» **Supplied passage**

What right does a Pete Wilson have to complain about people being unfairly rewarded--when his class is the biggest bunch of parasites and bloodsuckers in the history of the world!

All this talk of "tax burden" and "rewarding illegality" completely ignores who really feeds who in this world. Let's ask Pete Wilson and the rest of his ruling class: Whose labor created those profits you live on, who picked your lettuce, assembled your car, hung your drywall, watered your lawns, washed your dishes, sewed your clothes, nursed your children, swept your offices, chauffeured your limos, built your computer chips, unloaded your container ships, drove your trucks....

As the old revolutionary song says: "We have fed you all for a thousand years, and here we are, still unfed."

What is all this talk about "immigrant burden on taxpayers" used to justify? California's 187--to cut all kinds of social services to undocumented immigrants in California. And now, the same arguments are used to justify cutting off $23 billion in welfare, food stamps and social security disability to legal immigrants. This is simply unjust and cruel.

Whose Laws? Whose Standards of Right and Wrong?

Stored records
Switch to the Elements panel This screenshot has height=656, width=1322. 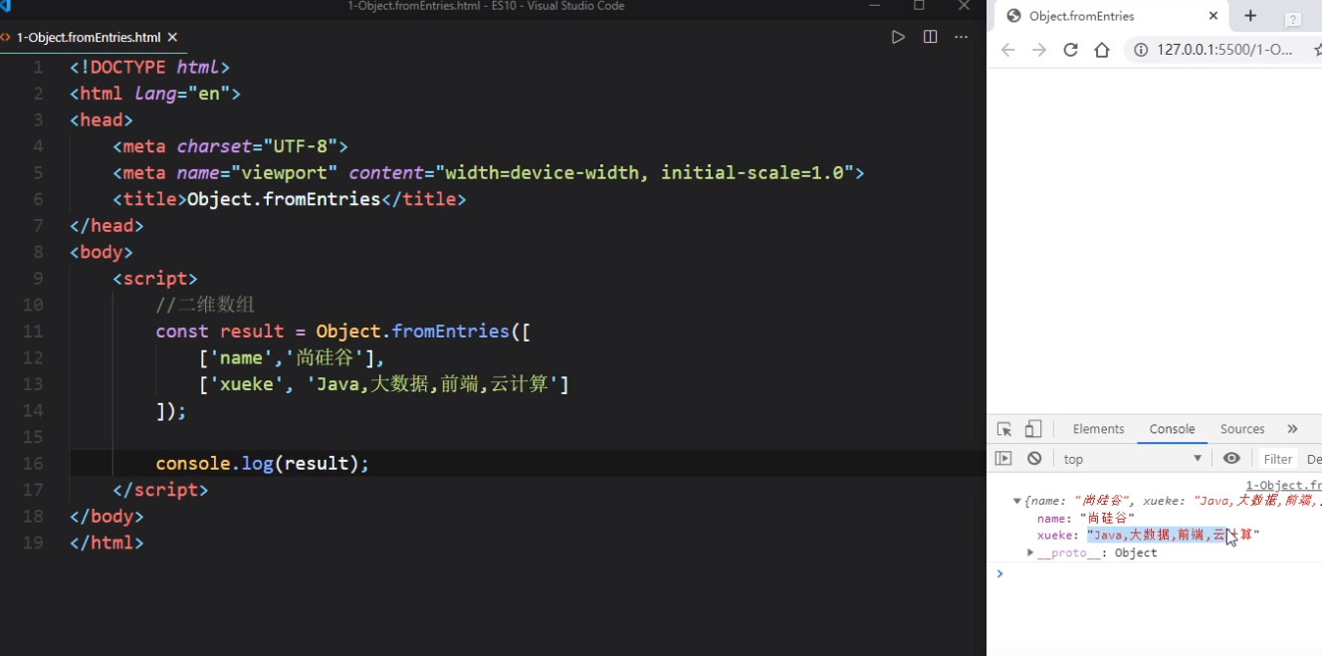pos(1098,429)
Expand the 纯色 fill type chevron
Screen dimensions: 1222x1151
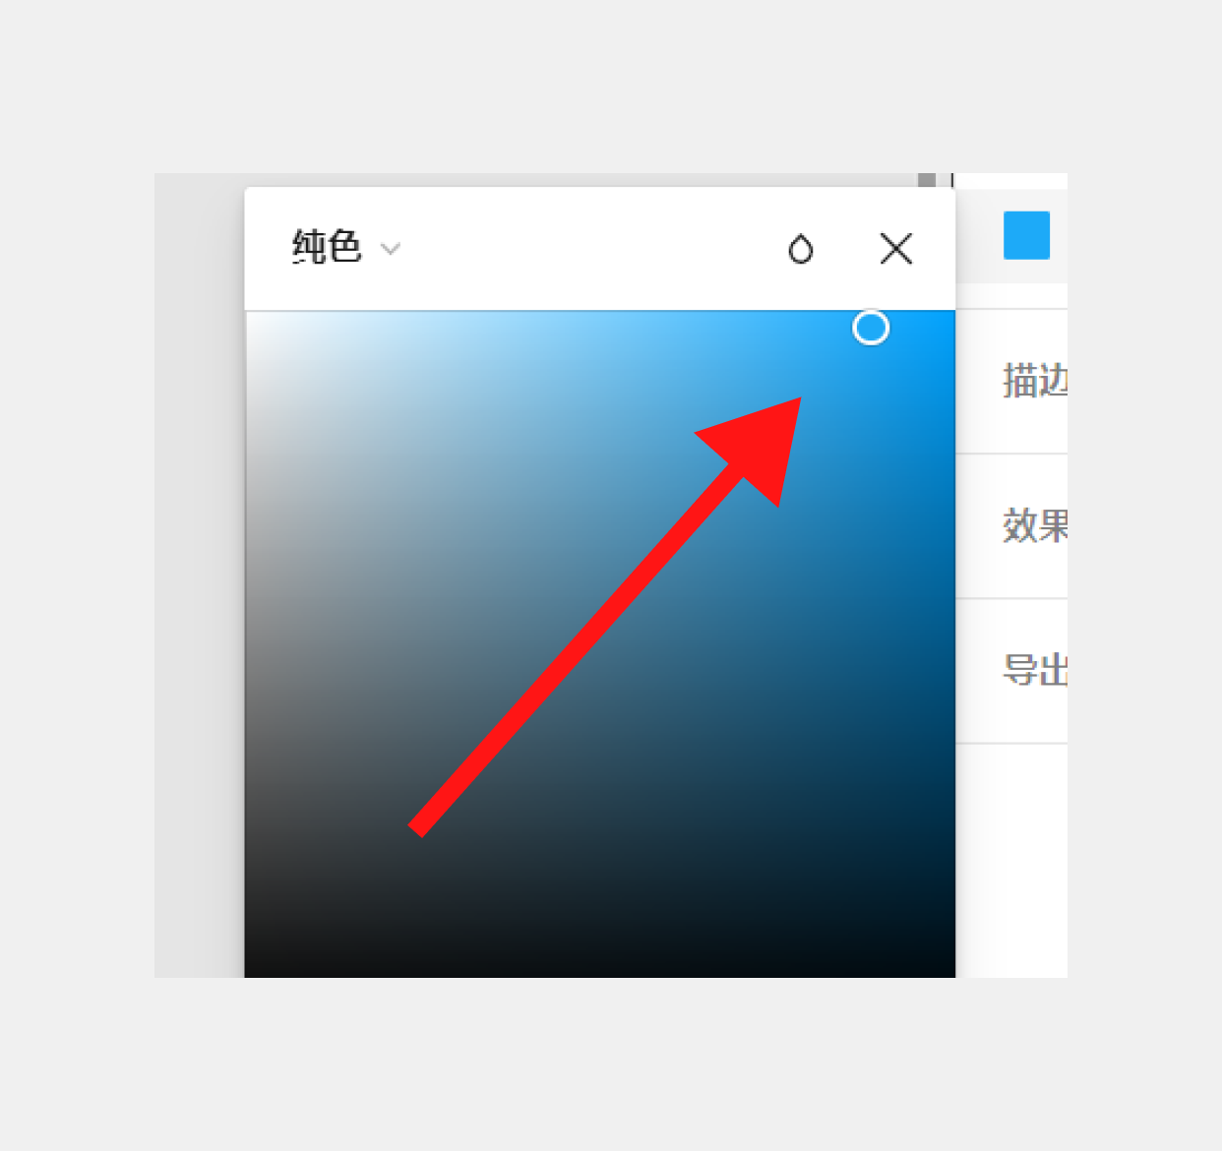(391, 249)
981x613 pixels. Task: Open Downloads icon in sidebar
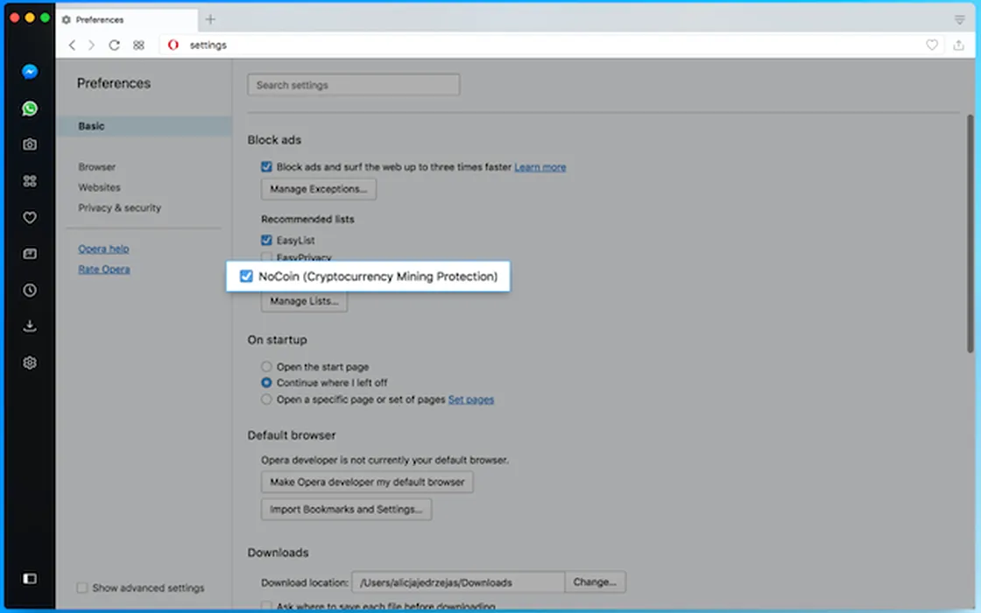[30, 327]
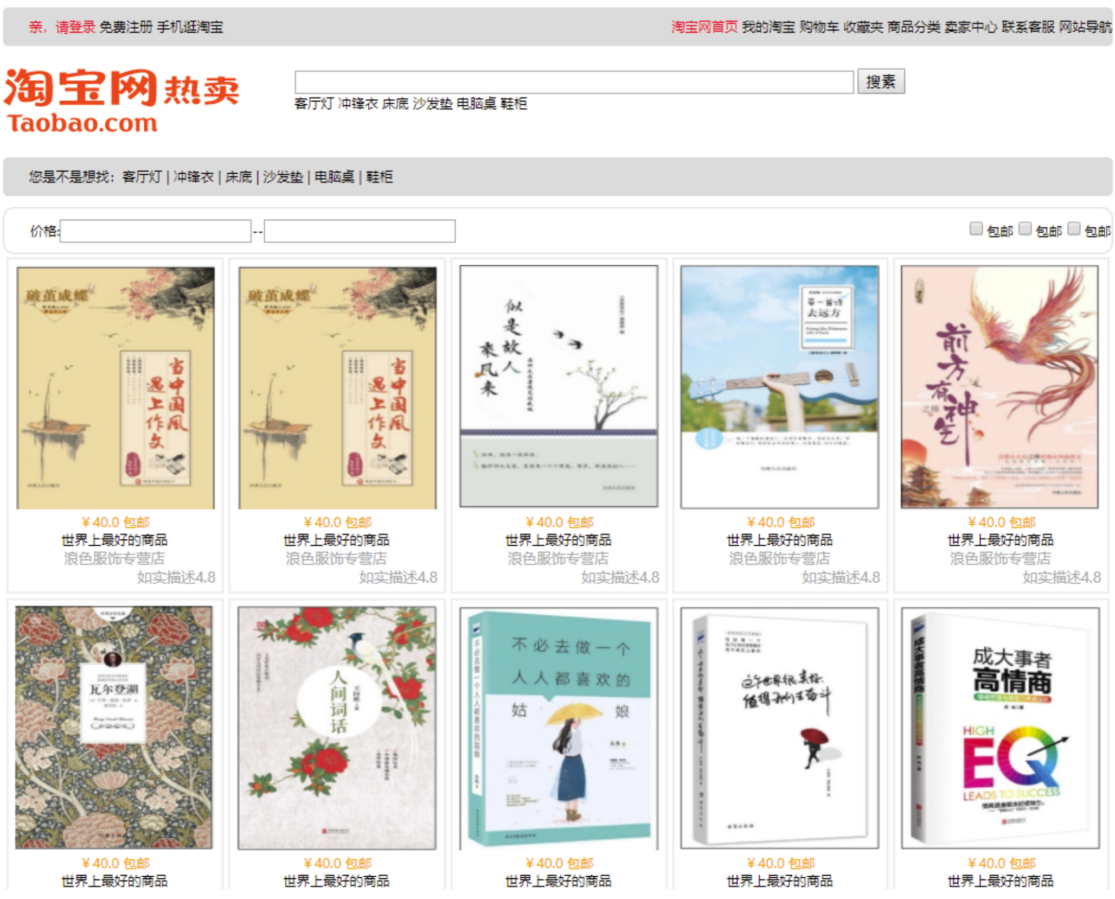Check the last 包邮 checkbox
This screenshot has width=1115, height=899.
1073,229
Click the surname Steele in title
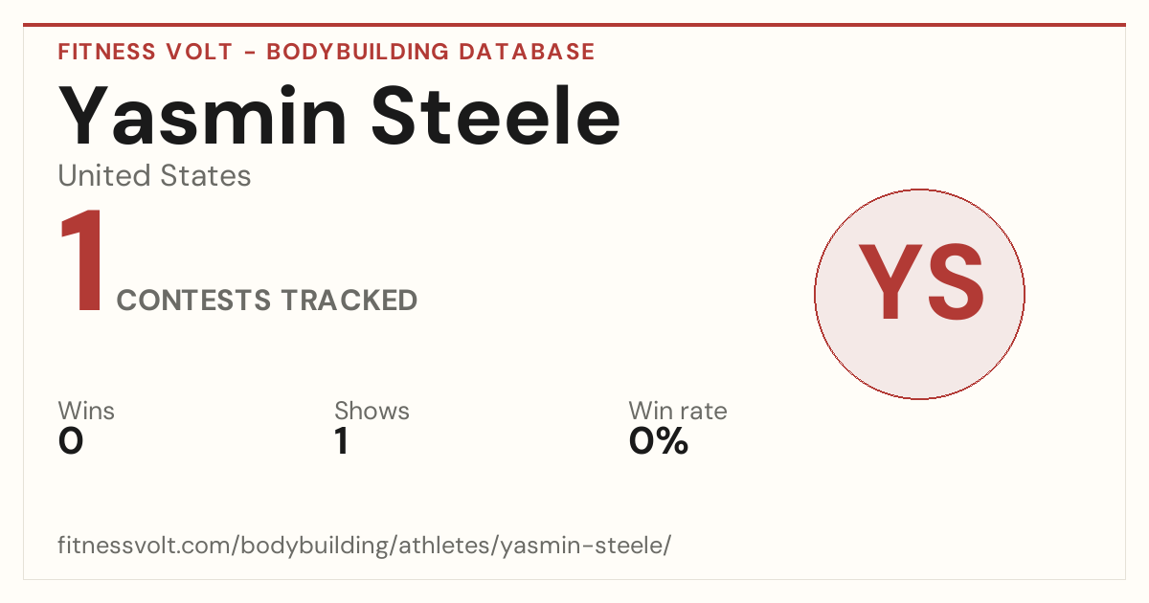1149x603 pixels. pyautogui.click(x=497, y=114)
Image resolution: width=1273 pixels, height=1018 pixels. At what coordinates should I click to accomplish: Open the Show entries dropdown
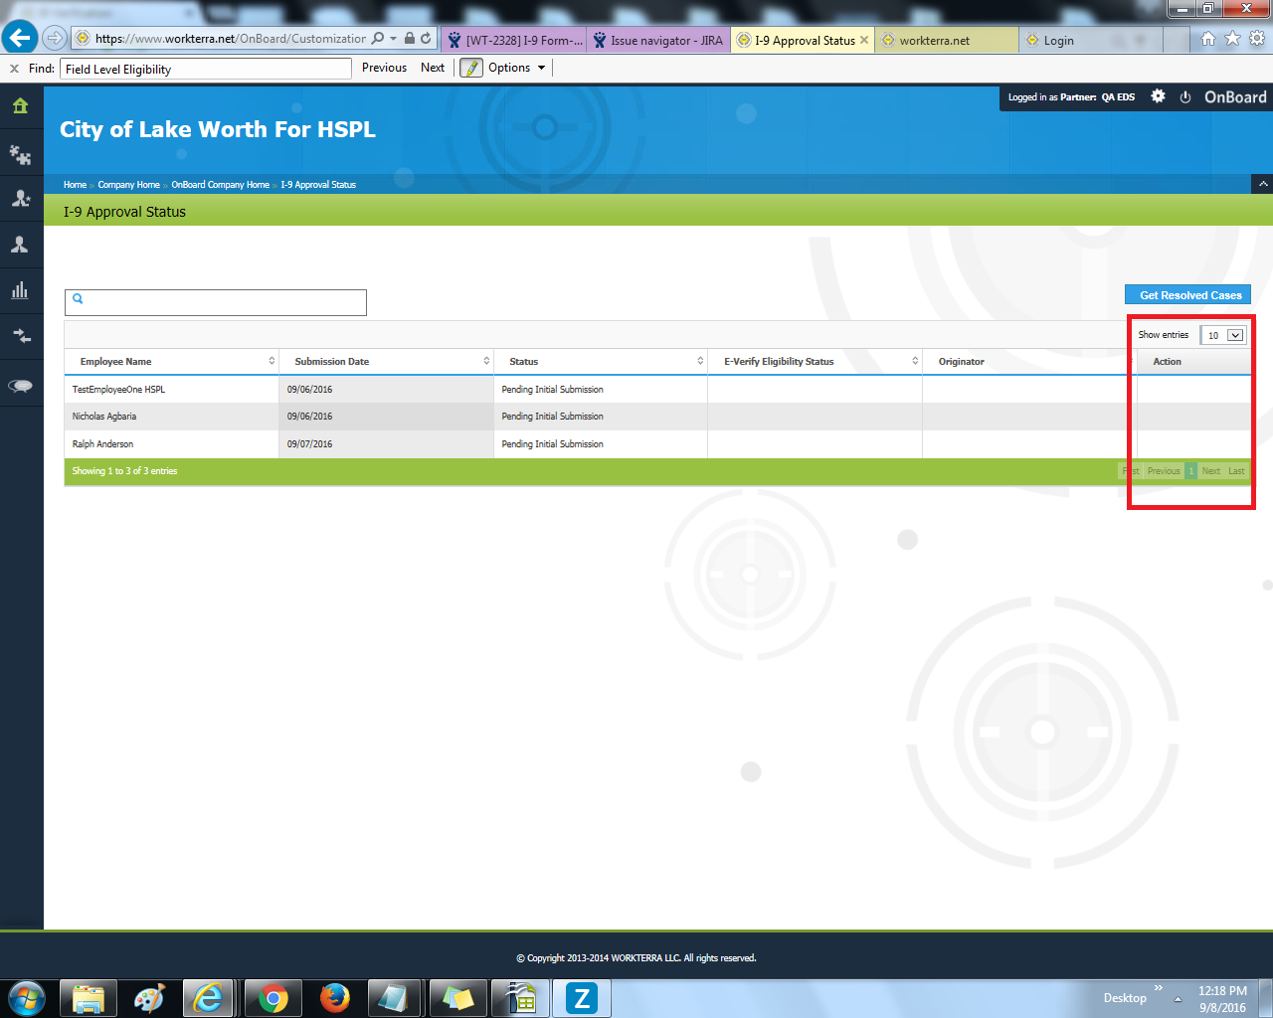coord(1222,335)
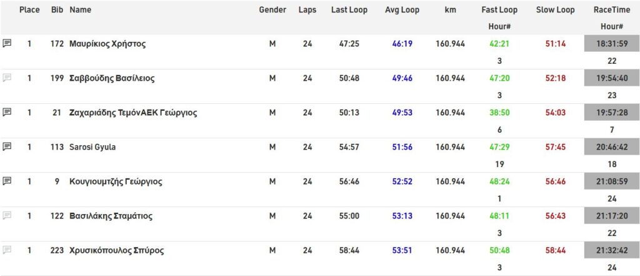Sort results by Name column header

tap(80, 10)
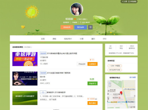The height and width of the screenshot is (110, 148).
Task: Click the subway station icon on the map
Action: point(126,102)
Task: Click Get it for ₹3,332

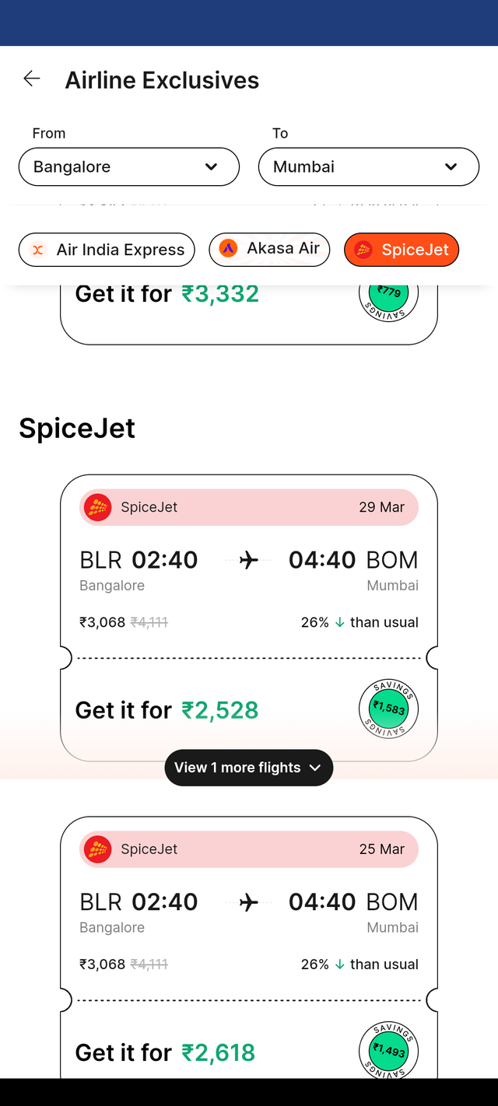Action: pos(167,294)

» **Your tasks**
- 1) Print the part of the essay on immigrant labor starting with "What right does" and going on through "of the world!", word for word.
- 2) Continue the essay on immigrant labor from the point where it stops.

» **Task-by-task results**
- 1)
What right does a Pete Wilson have to complain about people being unfairly rewarded--when his class is the biggest bunch of parasites and bloodsuckers in the history of the world!

- 2)
There is much talk about immigrants who are "illegal." When the videotape recently showed immigrants being beaten by police along a freeway in Riverside, California--there were pro-police people who said that "criminals who violate U.S. laws" should expect such punishment when they get caught. Pete Wilson, California's governor, argues publicly that "people who break laws" should not be "rewarded" by getting any legal rights or social services in the U.S.

But laws and law enforcement are being used to "criminalize" people whose only real "crime" is poverty and crossing some arbitrary line without documents. And it's not just immigrants who are criminalized--look at how the younger generation of Black people is treated by cops, just for hanging out or being in the "wrong side of town" or because they fit some racist police "profile for likely criminals"--like D.W.B. (Driving While Black).

"Criminalization" is a way the system keeps sections of the people "under the gun."

Imagine the profit made by some capitalists because of the persecution of undocumented immigrants. If you are an "illegal" farmworker, who do you complain to when you get cheated and underpaid? Do you dare file for workman's compensation when you get hurt in the factory? Can you file for unemployment when you are laid off? What do you risk if you complain or strike?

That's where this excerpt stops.